Change "checkbox" to "tick box" in everything from the line containing "Task: Go to the Post Simulation section" down to the line containing "[x=228, y=78]". Leave all else unchanged, and give back only those lines.

** START **

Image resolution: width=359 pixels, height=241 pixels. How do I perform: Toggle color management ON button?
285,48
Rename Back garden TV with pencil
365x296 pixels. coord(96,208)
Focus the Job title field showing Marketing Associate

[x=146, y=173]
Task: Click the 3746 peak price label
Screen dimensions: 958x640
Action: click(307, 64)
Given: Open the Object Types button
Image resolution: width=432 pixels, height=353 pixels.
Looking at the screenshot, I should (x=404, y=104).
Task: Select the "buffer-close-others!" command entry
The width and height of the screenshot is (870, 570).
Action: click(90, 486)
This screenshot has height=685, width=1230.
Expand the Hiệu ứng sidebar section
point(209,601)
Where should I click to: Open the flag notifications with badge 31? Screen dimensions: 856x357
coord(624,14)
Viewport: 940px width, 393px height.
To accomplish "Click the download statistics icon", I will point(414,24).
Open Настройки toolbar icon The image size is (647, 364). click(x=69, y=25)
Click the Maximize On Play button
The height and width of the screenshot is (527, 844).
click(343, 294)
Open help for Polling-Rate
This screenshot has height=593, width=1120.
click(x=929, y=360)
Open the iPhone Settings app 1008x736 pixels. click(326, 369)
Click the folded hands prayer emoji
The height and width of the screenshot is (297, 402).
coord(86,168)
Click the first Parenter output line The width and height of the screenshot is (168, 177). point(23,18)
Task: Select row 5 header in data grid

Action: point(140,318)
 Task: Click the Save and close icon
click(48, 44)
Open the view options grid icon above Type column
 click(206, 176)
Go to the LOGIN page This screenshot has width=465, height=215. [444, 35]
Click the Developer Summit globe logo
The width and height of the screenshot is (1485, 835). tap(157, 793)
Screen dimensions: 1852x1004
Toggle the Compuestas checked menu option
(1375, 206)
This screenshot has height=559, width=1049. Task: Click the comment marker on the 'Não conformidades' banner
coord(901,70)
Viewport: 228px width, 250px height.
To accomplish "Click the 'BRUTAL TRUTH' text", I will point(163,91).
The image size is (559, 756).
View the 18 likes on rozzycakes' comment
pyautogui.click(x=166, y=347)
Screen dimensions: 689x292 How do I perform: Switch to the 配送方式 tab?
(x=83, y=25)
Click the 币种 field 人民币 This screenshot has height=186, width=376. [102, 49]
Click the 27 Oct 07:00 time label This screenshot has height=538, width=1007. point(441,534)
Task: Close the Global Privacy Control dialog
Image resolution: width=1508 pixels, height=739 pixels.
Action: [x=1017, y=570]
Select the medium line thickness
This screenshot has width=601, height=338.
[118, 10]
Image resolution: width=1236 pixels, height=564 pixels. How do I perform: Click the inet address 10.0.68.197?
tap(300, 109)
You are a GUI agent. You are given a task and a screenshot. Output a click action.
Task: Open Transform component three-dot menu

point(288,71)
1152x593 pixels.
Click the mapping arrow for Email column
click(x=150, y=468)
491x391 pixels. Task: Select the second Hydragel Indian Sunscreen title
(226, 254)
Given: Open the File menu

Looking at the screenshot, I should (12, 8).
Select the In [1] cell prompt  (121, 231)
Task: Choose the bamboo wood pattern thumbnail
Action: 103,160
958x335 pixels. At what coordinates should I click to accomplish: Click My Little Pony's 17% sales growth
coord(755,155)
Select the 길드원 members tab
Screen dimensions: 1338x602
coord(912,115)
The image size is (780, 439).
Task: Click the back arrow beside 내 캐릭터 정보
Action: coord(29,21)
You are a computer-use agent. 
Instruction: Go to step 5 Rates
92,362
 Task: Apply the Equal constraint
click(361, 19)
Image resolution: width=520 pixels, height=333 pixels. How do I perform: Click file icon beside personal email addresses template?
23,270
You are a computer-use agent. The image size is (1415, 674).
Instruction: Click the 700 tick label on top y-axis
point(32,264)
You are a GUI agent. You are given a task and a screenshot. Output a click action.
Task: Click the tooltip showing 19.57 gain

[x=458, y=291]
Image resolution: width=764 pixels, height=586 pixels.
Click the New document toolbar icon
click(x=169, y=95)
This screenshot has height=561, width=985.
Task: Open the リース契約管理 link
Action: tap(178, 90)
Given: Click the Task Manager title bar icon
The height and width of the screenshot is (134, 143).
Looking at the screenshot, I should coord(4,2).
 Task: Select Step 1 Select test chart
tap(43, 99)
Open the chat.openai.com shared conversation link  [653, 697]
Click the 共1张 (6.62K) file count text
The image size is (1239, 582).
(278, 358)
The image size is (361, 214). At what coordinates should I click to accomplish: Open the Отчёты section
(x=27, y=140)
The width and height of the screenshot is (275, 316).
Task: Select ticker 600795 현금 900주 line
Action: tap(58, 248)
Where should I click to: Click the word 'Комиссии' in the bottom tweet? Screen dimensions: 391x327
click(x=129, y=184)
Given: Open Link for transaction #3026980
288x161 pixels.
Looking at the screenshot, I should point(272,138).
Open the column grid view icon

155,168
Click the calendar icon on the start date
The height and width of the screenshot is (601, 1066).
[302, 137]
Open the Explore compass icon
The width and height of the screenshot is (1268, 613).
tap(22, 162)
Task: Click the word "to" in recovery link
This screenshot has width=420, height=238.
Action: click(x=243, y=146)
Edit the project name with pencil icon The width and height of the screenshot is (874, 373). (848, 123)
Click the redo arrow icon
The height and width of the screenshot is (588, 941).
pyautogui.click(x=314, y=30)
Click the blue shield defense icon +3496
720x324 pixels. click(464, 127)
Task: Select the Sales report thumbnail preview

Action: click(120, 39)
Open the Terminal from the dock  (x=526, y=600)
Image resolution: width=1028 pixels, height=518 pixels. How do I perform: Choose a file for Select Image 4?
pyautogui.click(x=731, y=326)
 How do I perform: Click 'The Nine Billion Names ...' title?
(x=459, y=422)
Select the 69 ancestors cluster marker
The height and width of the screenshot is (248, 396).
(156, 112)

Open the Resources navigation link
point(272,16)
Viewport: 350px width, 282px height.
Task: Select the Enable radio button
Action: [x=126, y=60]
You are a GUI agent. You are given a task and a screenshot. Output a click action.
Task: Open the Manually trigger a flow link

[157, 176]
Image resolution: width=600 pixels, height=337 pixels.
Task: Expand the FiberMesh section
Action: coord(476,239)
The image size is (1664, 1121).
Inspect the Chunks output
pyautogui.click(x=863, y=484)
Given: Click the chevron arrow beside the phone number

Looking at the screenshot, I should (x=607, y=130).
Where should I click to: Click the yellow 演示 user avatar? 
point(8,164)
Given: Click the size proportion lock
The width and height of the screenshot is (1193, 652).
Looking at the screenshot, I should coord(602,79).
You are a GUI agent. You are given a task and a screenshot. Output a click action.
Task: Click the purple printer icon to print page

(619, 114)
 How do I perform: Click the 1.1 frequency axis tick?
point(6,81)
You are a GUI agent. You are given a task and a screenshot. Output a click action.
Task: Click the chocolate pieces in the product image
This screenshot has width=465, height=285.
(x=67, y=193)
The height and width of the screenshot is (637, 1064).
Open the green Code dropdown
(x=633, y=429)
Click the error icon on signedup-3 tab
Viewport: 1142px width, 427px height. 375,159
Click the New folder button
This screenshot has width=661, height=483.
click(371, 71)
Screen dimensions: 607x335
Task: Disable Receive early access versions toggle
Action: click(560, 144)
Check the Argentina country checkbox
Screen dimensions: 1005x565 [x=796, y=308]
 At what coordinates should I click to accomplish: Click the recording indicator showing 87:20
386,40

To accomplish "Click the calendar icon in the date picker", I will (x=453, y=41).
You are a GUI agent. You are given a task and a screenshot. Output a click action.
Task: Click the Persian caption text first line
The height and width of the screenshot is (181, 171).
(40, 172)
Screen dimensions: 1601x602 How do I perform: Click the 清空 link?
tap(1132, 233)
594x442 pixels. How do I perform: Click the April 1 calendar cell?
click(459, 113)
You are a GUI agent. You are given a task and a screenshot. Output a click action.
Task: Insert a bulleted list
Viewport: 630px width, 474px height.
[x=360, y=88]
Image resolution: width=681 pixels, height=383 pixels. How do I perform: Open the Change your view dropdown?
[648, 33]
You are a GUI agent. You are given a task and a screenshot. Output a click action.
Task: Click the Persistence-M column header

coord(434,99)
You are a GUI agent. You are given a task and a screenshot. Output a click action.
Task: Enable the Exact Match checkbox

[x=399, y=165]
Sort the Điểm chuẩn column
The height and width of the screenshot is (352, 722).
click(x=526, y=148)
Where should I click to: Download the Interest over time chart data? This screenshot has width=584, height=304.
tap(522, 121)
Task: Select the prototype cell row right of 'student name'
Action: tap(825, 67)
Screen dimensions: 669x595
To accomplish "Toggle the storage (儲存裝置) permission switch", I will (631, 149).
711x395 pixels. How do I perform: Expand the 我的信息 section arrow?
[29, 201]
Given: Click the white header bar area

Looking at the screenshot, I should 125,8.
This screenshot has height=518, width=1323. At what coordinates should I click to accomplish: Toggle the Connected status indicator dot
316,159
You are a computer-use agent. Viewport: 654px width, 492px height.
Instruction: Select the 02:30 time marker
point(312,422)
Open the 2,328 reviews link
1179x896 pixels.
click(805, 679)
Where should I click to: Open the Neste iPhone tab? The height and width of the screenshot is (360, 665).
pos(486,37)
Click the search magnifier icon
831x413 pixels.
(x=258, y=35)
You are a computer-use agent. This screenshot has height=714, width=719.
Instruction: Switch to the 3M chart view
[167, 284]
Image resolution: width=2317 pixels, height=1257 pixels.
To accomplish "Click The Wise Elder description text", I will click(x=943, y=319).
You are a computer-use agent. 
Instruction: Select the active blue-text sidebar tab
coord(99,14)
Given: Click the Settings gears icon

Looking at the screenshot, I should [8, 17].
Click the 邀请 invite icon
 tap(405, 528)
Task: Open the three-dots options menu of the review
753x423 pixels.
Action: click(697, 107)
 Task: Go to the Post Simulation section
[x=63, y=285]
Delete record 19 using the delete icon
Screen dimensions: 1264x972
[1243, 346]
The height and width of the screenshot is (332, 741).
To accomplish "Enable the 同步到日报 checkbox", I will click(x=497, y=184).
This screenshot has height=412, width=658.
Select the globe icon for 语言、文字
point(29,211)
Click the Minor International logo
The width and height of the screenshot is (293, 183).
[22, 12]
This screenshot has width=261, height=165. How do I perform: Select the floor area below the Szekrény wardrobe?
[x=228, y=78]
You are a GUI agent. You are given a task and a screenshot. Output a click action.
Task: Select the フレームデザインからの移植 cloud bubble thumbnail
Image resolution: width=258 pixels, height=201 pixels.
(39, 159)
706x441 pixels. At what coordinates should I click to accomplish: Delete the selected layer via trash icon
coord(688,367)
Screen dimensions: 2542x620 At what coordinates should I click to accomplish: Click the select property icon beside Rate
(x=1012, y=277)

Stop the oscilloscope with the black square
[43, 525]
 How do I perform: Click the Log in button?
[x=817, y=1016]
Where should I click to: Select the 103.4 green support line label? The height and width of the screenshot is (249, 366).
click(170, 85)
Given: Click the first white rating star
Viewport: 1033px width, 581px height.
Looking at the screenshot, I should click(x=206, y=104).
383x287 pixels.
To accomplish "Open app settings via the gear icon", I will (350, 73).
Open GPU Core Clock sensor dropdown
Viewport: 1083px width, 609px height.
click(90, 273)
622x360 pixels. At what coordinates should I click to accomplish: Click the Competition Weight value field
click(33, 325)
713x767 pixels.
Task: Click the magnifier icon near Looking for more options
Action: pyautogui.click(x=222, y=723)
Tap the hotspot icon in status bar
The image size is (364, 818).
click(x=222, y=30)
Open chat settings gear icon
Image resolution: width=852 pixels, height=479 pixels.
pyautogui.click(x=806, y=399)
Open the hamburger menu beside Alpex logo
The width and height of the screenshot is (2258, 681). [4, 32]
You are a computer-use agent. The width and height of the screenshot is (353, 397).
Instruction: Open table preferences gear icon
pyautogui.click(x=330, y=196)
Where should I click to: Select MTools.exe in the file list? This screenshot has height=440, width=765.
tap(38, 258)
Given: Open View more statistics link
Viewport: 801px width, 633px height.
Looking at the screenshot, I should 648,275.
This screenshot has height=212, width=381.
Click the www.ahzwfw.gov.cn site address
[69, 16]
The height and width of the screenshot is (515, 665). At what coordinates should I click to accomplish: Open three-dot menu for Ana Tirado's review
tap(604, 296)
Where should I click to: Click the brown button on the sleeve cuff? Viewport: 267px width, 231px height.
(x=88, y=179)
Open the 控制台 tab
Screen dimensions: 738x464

** END **

FINAL RESULT:
 Task: Go to the Post Simulation section
[x=63, y=285]
Delete record 19 using the delete icon
Screen dimensions: 1264x972
[1243, 346]
The height and width of the screenshot is (332, 741).
To accomplish "Enable the 同步到日报 tick box", I will click(x=497, y=184).
This screenshot has height=412, width=658.
Select the globe icon for 语言、文字
point(29,211)
Click the Minor International logo
The width and height of the screenshot is (293, 183).
[22, 12]
This screenshot has width=261, height=165. How do I perform: Select the floor area below the Szekrény wardrobe?
[x=228, y=78]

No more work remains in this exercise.